In Allegheny County, energy consumption went down thanks to a concerted effort to change attitudes and behaviors, but I wondered whether or not we were starting with a low bar since the US is known for being a global energy hog. Would the same be true in other, more energy savvy parts of the world?
Several similar studies have also been conducted in countries where the general awareness of and responsibility towards energy efficiency is observed to be higher than the global average.
The 2013 paper by the European Environment Agency that analyzed the behavioral impact on consumption patterns also published findings on the impact of behavior on energy efficiency. It showcases that an interface between policymaking and human behavior is key to achieving sustained reductions in energy consumption. As noted in the paper, for several energy efficiency measures implemented in Europe, the success has depended crucially on individuals to understand the information they receive and to act upon it. One of the prime examples highlighted in the study combines direct and indirect feedback methods such as deploying smart meters, installing in unit energy consumption displays, providing detailed bill analysis and historic consumption comparisons. These strategies have been most successful in changing individual behavior to achieve energy savings. And it makes perfect sense.

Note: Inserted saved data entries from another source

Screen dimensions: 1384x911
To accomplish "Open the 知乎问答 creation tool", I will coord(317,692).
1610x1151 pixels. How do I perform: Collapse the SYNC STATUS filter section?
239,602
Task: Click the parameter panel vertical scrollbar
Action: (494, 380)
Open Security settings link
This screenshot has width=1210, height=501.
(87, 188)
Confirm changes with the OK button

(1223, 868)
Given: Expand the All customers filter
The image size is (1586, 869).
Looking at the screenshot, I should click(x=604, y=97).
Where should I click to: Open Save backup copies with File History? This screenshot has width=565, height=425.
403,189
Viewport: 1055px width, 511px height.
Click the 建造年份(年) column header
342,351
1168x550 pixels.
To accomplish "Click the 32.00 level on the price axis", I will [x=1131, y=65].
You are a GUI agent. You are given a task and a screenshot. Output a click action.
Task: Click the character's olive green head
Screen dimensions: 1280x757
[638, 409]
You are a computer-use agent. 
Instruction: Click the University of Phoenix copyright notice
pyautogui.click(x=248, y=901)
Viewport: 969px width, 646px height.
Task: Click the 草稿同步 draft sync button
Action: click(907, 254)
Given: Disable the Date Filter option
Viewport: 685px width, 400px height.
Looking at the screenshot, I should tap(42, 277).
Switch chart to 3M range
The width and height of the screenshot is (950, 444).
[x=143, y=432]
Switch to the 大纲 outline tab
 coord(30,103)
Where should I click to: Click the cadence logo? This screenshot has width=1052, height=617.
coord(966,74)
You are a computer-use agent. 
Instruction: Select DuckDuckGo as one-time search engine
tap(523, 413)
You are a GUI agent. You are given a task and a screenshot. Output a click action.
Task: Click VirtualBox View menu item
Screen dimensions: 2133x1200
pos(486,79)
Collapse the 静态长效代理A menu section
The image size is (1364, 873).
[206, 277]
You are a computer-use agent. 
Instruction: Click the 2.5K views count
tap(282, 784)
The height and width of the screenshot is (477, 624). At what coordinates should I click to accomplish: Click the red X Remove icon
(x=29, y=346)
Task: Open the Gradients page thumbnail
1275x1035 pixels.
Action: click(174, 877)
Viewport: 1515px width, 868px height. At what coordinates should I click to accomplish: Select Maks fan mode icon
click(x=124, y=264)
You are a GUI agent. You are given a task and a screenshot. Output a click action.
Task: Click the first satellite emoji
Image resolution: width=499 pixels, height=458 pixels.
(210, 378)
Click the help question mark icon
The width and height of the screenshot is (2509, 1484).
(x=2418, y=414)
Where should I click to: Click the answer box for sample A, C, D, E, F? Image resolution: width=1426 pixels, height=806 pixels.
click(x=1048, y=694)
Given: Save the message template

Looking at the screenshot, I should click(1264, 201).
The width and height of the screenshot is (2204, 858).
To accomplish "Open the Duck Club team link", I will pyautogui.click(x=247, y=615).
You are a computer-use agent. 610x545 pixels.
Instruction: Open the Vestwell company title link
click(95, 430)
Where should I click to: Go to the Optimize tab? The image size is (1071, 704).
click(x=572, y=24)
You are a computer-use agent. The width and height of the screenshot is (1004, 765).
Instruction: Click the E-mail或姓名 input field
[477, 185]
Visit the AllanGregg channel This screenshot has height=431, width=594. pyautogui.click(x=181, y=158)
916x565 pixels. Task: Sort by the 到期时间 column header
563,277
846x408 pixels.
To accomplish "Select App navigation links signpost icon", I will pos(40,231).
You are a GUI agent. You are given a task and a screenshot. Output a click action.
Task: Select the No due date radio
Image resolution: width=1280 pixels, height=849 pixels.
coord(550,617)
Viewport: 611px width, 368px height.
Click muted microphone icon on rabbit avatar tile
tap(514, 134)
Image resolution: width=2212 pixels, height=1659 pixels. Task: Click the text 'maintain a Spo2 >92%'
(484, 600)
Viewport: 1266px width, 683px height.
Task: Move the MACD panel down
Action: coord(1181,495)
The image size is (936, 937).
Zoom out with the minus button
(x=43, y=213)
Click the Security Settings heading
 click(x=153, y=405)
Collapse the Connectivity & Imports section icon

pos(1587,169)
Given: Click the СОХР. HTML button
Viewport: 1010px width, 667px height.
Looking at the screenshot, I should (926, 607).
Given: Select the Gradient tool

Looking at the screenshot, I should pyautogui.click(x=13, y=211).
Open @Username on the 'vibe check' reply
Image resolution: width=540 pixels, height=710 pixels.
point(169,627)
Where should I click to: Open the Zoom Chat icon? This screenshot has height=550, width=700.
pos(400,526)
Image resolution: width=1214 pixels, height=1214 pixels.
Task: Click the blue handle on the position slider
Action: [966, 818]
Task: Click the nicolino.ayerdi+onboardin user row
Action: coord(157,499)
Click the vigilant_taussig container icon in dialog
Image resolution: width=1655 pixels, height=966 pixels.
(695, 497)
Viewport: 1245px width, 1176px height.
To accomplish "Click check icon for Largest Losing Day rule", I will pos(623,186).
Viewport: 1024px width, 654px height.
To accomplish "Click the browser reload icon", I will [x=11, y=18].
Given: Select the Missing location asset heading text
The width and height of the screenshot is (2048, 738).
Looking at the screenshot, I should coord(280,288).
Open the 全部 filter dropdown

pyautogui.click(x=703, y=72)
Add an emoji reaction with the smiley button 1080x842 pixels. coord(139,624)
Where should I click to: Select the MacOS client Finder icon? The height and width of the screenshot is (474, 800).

You can install the most efficient, cutting edge technology on the market but if you don’t get your people to adopt it, it’s just not going to be effective. Take faucet aerators, for example. These innocuous fixtures are tremendous energy savers, but all someone has to do to impede on those savings is unscrew it from their faucet. Explain to the resident how they work and allow them to be a part of the selection process and you’ll see your long-term savings.
These are just few examples in the long list of studies and observations that highlight the importance of individual behavior in this context. It would not be farfetched to say that the success of emerging technologies and improved practices hinges on its users as much as the product’s viability and cost implications.
By no means can behavior alone achieve our goal of operating a more efficient building, providing a more comfortable residence, or living in a more energy efficient world, but it is crucial to our success in any one of those endeavors.
Wolfe, A.K., Malone, E.L., Heerwagen, J., & Dion, J. 2014. Behavioral Change and Building Performance: Strategies for Significant, Persistent, and Measurable Institutional Change. Report prepared for the U.S. Department of Energy under Contract DE-AC05-76RL01830. Pacific Northwest National Laboratory, Richland, WA.
Zachery Ambrose, Ashley Jones, Sally Russell 2014. Energy Saving Behavior Change for the 21st Century. ACEEE Summer Study on Energy Efficiency in Buildings.
Rachel Young, Sara Hayes, Meegan Kelly, Shruti Vaidyanathan, Sameer Kwatra, Rachel Cluett, and Garrett Herndon 2014. International Energy Efficiency Scorecard. American Council for Energy Efficiency and Economy.